These are for bash in linux, GNU grep.

To check that every line has exactly seven columns, we could check it has
exactly six TABs (that is: at least six TABs, but not seven).
Something like:

$ grep -vP '^([^\011]+\011){6}[^\011]+$' ColCheck &>/dev/null || echo OK

Besides, this above requires that no columns are empty.


Then, to check that everything in the fifth column is a digit:

$ [[ $(cut -f5 ColCheck |grep [^0-9]) ]] || echo OK

> 2. In the same file, each value in column 1 is unique.
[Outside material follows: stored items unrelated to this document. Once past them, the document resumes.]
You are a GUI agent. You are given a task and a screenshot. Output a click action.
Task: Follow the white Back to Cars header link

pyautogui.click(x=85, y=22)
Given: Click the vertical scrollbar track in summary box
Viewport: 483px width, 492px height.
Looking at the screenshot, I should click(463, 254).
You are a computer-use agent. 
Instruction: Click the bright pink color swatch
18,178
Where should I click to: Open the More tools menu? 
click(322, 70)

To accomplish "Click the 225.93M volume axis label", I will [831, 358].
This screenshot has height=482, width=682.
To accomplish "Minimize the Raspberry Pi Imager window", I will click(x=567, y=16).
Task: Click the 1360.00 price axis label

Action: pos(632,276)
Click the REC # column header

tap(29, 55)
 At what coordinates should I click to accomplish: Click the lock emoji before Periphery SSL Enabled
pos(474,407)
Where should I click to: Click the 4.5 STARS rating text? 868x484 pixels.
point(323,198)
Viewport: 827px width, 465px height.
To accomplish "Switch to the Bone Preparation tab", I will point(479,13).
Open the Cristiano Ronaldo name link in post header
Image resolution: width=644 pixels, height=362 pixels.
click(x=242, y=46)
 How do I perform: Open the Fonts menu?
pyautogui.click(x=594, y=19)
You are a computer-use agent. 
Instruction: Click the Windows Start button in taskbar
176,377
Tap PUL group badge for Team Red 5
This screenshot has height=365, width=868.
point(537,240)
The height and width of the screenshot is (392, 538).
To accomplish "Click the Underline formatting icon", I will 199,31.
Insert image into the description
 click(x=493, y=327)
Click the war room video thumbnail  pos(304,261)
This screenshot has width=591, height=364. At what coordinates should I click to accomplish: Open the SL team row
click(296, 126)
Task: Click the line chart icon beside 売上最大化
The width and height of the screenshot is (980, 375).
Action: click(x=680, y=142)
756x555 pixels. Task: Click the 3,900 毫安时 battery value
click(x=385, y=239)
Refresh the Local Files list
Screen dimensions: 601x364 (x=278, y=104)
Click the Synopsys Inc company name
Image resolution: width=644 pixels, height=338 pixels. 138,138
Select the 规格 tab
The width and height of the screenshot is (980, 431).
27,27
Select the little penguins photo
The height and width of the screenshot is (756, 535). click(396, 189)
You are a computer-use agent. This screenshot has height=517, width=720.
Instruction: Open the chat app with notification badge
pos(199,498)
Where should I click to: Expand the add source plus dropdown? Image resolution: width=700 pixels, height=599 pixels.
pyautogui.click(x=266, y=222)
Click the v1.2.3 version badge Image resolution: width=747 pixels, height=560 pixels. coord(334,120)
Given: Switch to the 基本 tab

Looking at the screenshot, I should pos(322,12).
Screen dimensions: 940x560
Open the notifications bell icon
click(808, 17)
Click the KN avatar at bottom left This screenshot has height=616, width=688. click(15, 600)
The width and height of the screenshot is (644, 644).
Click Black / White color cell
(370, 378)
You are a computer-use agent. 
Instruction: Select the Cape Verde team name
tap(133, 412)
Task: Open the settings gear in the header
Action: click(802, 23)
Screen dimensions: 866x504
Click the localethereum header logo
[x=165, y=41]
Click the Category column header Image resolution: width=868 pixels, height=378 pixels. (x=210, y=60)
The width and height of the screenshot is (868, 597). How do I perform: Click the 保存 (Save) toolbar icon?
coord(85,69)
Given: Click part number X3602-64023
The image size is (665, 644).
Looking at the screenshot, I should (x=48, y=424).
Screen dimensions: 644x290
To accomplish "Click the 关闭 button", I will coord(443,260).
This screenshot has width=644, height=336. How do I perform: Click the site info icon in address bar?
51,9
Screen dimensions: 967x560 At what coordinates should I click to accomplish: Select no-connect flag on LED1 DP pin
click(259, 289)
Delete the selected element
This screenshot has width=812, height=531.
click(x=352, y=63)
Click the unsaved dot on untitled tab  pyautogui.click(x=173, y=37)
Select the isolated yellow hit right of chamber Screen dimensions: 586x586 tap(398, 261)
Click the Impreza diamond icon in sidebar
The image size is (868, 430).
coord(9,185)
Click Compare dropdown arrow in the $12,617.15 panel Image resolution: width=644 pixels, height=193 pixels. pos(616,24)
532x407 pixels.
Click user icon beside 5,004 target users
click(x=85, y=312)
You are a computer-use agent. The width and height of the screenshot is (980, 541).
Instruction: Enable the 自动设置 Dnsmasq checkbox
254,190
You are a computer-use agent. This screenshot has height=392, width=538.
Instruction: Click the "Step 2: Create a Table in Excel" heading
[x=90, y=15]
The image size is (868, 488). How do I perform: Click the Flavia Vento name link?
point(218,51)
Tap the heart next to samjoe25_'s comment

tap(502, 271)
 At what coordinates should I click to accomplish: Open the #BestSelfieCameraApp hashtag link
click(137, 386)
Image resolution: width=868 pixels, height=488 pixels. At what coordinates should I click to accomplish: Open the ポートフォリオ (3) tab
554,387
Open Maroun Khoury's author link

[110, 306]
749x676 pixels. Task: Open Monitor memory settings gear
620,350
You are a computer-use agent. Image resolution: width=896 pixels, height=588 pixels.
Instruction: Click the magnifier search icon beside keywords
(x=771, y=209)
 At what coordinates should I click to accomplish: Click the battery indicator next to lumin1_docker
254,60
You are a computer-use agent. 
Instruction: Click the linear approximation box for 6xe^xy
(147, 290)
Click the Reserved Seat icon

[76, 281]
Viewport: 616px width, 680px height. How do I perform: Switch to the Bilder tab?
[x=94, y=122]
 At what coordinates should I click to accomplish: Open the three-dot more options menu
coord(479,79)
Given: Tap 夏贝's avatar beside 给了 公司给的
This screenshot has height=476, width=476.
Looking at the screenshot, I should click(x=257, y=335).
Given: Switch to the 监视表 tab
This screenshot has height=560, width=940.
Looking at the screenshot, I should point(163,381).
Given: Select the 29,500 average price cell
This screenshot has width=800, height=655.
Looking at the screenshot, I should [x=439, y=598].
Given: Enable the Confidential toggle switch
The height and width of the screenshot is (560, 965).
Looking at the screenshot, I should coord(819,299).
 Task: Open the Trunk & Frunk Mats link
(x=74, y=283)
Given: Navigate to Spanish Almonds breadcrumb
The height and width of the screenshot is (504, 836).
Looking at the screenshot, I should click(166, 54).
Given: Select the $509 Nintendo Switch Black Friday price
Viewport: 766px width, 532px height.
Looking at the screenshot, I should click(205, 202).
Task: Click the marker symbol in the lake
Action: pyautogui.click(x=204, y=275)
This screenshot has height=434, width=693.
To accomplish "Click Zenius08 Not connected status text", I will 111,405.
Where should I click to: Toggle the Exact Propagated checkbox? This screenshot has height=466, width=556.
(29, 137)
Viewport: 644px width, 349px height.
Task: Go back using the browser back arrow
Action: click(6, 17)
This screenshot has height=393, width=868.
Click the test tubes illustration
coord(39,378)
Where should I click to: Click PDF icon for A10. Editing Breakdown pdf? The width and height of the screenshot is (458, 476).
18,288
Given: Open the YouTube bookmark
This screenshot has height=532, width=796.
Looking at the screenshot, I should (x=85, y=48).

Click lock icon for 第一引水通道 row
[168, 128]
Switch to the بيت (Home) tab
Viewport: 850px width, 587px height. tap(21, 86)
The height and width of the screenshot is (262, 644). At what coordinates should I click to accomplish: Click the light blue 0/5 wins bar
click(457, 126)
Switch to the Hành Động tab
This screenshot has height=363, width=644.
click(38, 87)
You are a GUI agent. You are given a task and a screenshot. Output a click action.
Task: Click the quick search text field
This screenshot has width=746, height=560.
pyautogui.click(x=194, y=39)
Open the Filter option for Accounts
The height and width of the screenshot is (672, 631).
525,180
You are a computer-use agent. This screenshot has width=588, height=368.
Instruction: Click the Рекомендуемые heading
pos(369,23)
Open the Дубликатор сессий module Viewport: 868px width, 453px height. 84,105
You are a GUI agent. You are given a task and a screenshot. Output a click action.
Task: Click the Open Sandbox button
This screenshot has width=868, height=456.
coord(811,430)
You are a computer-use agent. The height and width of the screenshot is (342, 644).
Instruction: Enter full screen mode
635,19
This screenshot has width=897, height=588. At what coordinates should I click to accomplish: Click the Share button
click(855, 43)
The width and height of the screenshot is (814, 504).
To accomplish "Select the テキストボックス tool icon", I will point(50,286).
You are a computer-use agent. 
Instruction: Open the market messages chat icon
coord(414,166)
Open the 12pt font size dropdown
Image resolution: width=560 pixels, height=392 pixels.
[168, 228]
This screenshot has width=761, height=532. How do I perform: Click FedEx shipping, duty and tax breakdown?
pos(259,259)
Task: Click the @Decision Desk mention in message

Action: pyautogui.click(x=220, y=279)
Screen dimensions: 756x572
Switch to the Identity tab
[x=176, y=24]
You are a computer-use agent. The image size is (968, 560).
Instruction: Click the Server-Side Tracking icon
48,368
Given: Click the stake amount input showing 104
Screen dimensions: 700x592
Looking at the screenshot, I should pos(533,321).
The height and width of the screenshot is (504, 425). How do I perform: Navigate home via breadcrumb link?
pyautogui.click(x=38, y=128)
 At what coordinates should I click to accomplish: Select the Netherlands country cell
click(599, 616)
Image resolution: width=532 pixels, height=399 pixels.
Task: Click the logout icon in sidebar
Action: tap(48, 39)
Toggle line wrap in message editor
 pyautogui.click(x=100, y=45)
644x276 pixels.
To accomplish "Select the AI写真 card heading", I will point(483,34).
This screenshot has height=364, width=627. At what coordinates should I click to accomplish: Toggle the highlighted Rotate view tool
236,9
How would you
> verify that?

(( $(wc -l ColCheck |cut -d" " -f1) == $(cut -f1 ColCheck |sort -u |wc -l) )) && echo OK

> 3. How would you write a shell function that counts the number of
> occurrences of the word “SpecStr” in the file 'ColCheckMe'.

If I understand what you want to do:

CountOcc () { echo $(grep -o "SpecStr" ColCheckMe | wc -l) ; }

Then you can use it as a command, or recall its output with command
substitution this way: $(CountOcc)

> 4. How would you do this in PERL?

I don't remember. I give it up.

> 5. How would you log the output (regular output as well as error
> messages) of a UNIX program into a file?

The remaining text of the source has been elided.